Moving into Russia (which seems to be stretching the ‘European nations’ theme a little bit, at least as nowhere else in Eastern Europe or even Ireland or Belgium has representation yet; besides, the last time Germans tried moving into Russia it didn’t work out too well for them) I first encountered the Schlittenfahrt Schneefloeckchen (The Snowflake Ride). This seemed to be a vaguely Small-World-esque dark ride taking me past various wintery Christmas scenes in a way that wasn’t particularly memorable to me but seemed like something the kids would fall in love with especially on days when the park needs the added capacity. I was surprised by how many dark rides seemed nonchalantly scattered throughout Europa Park, I had already missed a couple in Italy and still had another major one after this.

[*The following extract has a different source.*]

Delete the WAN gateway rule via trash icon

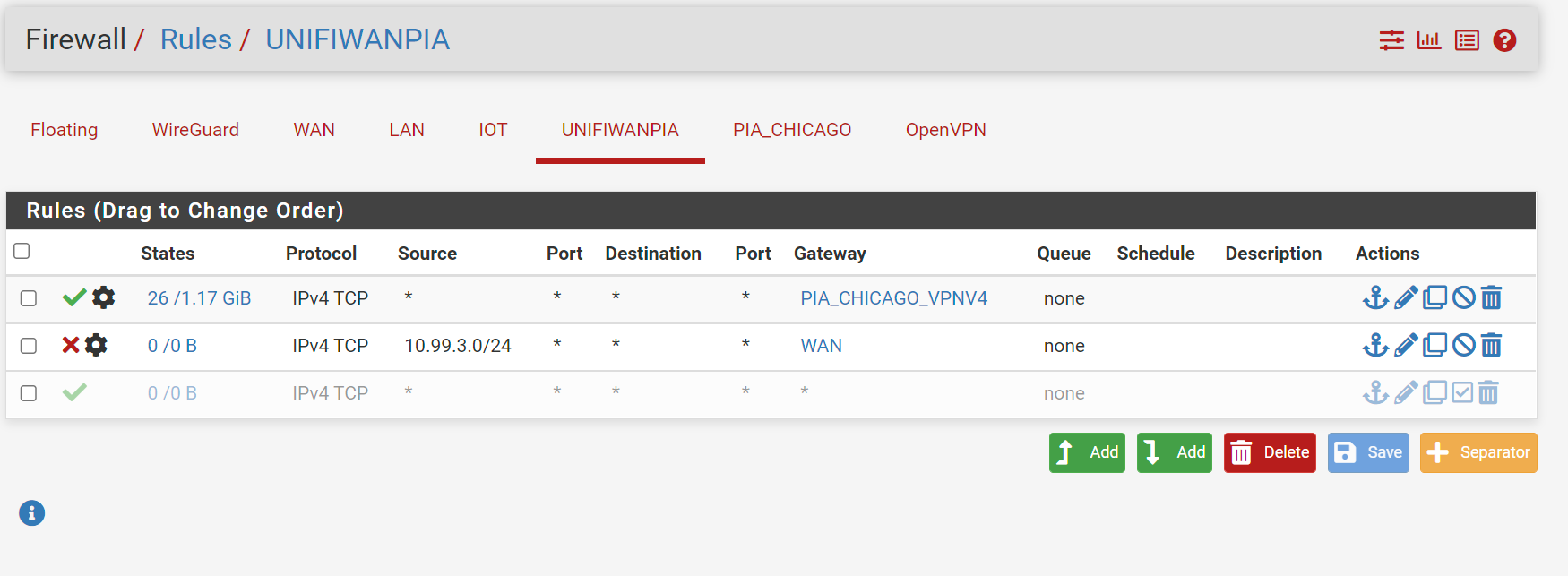click(x=1491, y=345)
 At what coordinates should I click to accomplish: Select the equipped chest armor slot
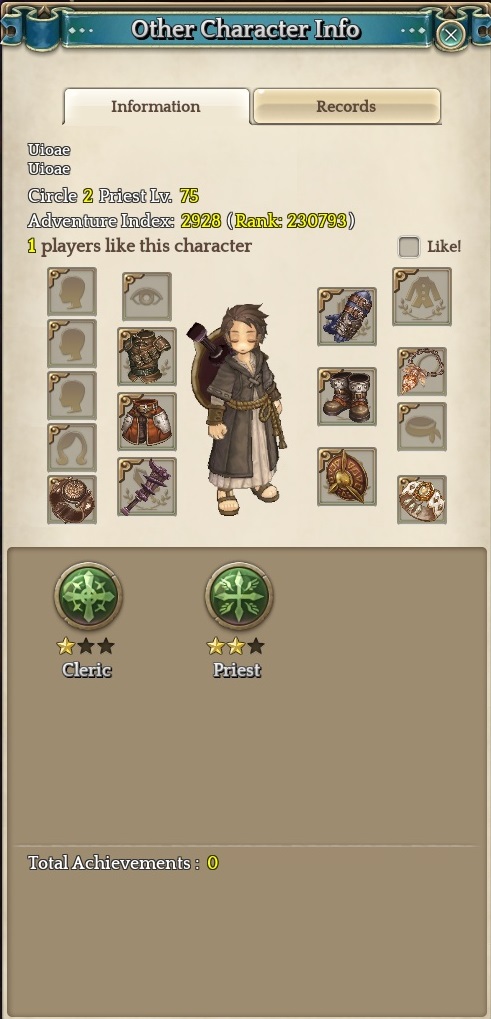[147, 356]
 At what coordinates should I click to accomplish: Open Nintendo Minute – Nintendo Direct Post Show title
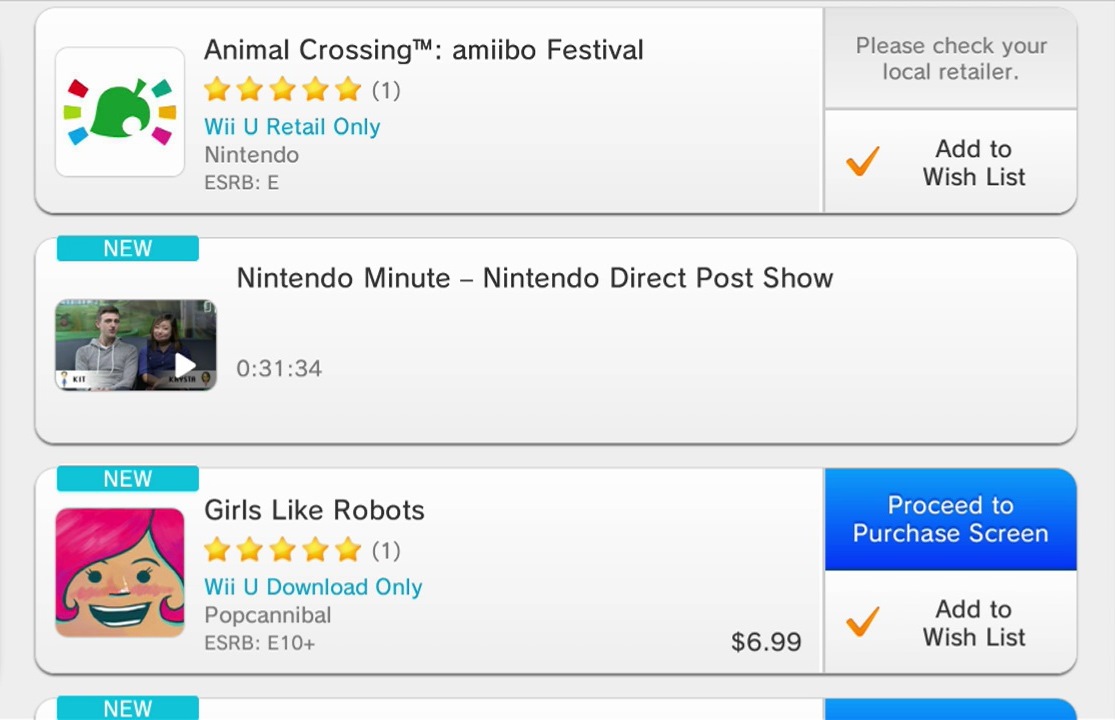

But first, a roller coaster: Euro-Mir. At first brush this caught me as being slightly redundant with another space-themed, indoor spiral lift non-looping steel coaster whose name begins with the word “Euro” already in the park (and being a thoroughly great ride, I will add), but I guess this one has the spinning and the mod-skyscraper building look as well, and it seemed to be the most raved about ride in the park before Silver Star and Blue Fire came along, so a fair chance definitely seemed worth it. Finding no wait whatsoever, it really makes no difference if you choose to face forward or backward because the cars will start spinning on the spiral lift anyway. A loud spacey-techno beat drives as the train slowly makes its way around one layer of upward helix after another (the train is propelled by a large rotating central drum which catches a beam attached to the rear car), some neat effects such as an opening in the drum revealing a scene of Russian Cosmonauts distracts from the fact that it seems to be taking a while to get to the top. Anticipation starts to build as a distant light at the top of the tower eventually shines brighter and closer, at which point we exit the building and are greeted with: more waiting.
Well, now it’s a series of switchbacks between the towers at sky level as the cars seem to freely spin. It’s not based on the weight distribution as on most spinning coasters but there seems to be some mechanism which causes the act of turning itself to propel them to spin; generally inertia keeps the trains facing a single direction on spinning coasters and it’s the slight friction combined with a weight distribution which sets them off in one direction or another. At this point we’re still having fun but I think if I check my watch I’ll discover that it’s been a good three to four minutes of ride time before anything has actually happened yet. I might call this a case of increasing tension and building anticipation in another context, but it’s not entirely clear what it is we should be anticipating, and slowness comes off as a delayed start. The turns aren’t sharp enough to produce any wild-mouse laterals on their own, we’re mostly just taking in the view on a gentle spin cycle. On the last set of switchbacks the spinning locks and we prepare for the big drop.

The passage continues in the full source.